Please reproduce the passage below on corporate responses to the end of the DACA program in full, word for word.

Document extract:
○ ○ ○ ○

On September 5, Attorney General Jeff Sessions announced the Trump administration would end the Deferred Action for Childhood Arrivals (DACA) program, which protects approximately 780,000 undocumented immigrants, known as dreamers, from deportation.
Reaction to the announcement was swift, with companies, including many that employ dreamers, pledging to support these immigrants.
Taking a Stand
Brad Smith, president and chief legal officer of Microsoft, was one of the first corporate leaders to speak to the issue, in a September 5 blog post, shortly after the DACA announcement was made.
He urges Congress to enact legislation that will allow dreamers to stay in the country. He also acknowledges this may not happen, and says that should Congress not protect dreamers, Microsoft will step in.
Smith writes: “For the 39 Dreamers that we know of who are our employees, our commitment is clear. If Congress fails to act, our company will exercise its legal rights properly to help protect our employees. If the government seeks to deport any one of them, we will provide and pay for their legal counsel. We will also file an amicus brief and explore whether we can directly intervene in any such case. In short, if Dreamers who are our employees are in court, we will be by their side.”

○ ○ ○ ○

Material shown:
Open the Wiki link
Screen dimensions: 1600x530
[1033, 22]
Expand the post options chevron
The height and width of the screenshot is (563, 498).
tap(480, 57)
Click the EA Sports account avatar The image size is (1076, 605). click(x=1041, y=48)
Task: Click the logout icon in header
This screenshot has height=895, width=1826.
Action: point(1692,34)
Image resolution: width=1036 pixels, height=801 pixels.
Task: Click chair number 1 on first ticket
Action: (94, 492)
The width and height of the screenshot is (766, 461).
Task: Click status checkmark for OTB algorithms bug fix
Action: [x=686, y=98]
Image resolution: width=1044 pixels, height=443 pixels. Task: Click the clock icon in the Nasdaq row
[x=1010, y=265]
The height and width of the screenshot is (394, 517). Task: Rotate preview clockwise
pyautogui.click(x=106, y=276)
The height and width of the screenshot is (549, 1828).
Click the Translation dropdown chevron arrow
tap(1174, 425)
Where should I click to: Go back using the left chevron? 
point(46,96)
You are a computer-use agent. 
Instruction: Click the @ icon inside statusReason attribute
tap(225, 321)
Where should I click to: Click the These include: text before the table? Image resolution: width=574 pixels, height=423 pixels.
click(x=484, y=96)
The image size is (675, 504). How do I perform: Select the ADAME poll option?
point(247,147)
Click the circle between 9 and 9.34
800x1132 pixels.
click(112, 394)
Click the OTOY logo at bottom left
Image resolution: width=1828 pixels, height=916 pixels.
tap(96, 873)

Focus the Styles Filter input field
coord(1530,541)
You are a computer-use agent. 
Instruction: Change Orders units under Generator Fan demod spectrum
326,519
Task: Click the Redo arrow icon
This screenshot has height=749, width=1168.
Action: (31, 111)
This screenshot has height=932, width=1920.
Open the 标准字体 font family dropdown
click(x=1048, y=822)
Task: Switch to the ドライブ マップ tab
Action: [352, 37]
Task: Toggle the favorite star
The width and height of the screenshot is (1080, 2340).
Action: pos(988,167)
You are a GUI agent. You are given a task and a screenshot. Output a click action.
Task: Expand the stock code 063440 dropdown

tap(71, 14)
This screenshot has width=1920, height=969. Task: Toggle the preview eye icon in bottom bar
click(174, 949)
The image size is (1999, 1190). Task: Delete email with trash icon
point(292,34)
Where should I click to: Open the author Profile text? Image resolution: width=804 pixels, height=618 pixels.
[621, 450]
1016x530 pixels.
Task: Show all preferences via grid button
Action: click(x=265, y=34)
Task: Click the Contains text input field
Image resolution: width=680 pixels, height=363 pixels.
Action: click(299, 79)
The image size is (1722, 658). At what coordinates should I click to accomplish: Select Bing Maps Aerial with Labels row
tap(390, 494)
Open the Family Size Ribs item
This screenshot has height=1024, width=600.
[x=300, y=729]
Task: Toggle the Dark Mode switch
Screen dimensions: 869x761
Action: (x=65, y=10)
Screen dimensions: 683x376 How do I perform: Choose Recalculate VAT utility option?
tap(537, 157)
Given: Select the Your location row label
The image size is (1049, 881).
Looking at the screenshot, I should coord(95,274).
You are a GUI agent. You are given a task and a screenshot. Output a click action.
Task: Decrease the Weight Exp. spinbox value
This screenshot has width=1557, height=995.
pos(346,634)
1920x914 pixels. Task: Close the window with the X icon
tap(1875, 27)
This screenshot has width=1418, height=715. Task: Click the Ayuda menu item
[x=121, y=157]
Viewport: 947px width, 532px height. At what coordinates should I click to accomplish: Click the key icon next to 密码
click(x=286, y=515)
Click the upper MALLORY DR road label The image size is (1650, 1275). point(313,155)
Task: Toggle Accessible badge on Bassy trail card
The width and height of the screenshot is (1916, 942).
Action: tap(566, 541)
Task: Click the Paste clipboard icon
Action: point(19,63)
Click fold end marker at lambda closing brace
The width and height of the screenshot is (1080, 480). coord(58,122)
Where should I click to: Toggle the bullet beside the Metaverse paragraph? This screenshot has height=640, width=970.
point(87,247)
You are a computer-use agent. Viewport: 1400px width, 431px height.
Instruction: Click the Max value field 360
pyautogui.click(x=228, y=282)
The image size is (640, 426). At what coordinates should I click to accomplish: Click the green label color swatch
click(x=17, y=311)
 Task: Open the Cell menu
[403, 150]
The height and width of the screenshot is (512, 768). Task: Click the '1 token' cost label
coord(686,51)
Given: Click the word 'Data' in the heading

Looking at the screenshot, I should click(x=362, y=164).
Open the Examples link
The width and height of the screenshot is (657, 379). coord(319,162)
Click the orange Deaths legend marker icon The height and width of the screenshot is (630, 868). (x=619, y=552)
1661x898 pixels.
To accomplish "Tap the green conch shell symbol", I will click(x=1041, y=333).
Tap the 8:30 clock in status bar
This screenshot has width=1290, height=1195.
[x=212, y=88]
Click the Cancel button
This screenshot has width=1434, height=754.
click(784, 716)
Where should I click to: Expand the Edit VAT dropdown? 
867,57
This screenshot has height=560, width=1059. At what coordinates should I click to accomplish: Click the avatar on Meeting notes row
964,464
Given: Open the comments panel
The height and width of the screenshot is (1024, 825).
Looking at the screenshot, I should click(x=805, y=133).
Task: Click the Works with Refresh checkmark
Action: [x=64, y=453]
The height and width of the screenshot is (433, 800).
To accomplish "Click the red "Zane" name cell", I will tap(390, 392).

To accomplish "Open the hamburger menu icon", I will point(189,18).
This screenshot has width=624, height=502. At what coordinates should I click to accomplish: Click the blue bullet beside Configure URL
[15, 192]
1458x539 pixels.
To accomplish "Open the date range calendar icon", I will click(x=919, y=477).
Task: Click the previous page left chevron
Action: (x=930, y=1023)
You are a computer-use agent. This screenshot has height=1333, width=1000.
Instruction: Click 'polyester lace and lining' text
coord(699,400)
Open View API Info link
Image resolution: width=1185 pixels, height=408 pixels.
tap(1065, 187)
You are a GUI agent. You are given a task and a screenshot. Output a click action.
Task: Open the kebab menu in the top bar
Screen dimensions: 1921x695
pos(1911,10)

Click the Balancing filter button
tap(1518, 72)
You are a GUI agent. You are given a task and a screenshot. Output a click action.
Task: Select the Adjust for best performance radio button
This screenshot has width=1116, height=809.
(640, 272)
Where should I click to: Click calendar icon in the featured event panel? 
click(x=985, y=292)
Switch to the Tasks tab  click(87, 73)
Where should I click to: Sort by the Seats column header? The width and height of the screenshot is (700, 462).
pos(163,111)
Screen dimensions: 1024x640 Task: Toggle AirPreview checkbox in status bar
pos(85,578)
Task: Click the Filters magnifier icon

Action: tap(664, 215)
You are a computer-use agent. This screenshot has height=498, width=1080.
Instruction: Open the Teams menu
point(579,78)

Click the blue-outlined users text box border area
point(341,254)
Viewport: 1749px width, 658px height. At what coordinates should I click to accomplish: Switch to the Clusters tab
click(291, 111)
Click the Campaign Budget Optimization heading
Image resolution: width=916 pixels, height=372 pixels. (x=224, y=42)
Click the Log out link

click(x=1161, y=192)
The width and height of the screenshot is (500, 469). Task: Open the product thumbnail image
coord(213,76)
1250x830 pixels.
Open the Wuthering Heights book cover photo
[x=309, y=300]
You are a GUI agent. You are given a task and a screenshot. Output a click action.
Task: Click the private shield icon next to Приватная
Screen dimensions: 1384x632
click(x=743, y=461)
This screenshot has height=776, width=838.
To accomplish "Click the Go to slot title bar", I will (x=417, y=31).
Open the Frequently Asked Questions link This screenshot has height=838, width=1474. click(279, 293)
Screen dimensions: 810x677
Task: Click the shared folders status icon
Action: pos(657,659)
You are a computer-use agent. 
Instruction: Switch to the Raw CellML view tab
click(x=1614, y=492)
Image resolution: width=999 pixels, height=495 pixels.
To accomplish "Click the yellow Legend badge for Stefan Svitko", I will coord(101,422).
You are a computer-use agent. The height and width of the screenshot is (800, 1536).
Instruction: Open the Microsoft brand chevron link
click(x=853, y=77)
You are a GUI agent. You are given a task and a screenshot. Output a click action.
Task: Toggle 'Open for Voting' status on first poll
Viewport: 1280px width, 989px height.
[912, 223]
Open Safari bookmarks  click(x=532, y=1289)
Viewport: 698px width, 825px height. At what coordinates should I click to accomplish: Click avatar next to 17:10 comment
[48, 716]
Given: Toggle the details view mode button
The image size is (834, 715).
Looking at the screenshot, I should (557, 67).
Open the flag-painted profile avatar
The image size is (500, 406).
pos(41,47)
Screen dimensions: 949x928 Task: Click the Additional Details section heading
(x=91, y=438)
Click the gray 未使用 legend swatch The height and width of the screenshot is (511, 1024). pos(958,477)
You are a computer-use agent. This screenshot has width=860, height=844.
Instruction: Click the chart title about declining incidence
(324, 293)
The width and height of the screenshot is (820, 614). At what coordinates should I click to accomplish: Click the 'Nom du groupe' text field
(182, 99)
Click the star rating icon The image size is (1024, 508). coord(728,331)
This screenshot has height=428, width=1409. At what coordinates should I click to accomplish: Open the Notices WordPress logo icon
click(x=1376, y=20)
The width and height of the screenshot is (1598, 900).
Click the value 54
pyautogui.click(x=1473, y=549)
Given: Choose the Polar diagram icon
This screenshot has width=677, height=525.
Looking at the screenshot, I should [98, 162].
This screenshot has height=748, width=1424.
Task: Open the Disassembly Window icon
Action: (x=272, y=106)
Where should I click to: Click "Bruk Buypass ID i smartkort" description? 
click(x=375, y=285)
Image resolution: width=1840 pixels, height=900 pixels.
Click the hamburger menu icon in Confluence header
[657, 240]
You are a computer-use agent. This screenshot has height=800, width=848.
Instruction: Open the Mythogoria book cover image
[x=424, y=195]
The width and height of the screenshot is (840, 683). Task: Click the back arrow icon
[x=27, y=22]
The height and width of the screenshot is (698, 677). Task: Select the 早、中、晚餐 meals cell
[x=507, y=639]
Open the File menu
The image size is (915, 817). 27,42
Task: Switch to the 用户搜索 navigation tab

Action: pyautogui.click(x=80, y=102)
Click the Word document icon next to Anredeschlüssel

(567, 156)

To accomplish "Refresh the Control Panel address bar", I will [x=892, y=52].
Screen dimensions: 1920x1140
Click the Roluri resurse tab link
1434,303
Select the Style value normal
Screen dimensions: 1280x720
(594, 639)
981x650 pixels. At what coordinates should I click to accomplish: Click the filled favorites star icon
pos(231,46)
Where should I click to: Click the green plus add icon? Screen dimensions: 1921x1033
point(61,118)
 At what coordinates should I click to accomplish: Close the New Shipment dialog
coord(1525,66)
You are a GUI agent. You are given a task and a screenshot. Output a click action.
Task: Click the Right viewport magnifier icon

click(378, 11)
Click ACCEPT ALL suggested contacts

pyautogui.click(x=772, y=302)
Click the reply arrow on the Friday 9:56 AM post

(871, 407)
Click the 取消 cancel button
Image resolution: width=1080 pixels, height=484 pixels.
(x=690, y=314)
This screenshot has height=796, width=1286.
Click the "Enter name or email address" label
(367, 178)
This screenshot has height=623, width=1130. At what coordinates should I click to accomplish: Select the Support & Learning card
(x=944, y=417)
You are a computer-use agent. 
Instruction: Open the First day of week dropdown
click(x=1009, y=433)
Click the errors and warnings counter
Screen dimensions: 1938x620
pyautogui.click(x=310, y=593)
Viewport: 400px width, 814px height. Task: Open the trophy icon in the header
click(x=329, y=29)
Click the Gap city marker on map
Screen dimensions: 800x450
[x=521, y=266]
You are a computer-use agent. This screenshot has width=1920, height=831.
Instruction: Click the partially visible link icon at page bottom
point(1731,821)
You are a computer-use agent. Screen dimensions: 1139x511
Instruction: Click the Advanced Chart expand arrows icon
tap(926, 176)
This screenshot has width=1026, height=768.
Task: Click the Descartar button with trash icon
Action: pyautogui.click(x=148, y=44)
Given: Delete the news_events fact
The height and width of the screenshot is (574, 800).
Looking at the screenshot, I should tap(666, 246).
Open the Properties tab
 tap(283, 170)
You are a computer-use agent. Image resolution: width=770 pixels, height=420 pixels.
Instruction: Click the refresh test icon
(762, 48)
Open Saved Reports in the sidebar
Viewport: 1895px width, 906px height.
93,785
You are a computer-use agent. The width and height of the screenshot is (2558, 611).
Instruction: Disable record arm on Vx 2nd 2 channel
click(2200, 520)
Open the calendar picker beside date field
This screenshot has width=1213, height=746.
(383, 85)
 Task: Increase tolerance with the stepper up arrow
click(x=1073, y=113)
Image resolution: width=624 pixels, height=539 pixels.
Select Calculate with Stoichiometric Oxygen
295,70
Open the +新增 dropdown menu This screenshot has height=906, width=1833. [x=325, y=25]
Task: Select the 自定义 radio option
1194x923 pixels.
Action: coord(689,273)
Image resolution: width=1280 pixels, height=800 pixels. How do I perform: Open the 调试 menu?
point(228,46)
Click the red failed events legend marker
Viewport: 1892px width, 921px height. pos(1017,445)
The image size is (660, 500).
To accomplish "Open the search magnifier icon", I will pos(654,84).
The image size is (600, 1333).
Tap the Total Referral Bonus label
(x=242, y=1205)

○ ○ ○ ○

Solved exercise:
On September 5, Attorney General Jeff Sessions announced the Trump administration would end the Deferred Action for Childhood Arrivals (DACA) program, which protects approximately 780,000 undocumented immigrants, known as dreamers, from deportation.
Reaction to the announcement was swift, with companies, including many that employ dreamers, pledging to support these immigrants.
Taking a Stand
Brad Smith, president and chief legal officer of Microsoft, was one of the first corporate leaders to speak to the issue, in a September 5 blog post, shortly after the DACA announcement was made.
He urges Congress to enact legislation that will allow dreamers to stay in the country. He also acknowledges this may not happen, and says that should Congress not protect dreamers, Microsoft will step in.
Smith writes: “For the 39 Dreamers that we know of who are our employees, our commitment is clear. If Congress fails to act, our company will exercise its legal rights properly to help protect our employees. If the government seeks to deport any one of them, we will provide and pay for their legal counsel. We will also file an amicus brief and explore whether we can directly intervene in any such case. In short, if Dreamers who are our employees are in court, we will be by their side.”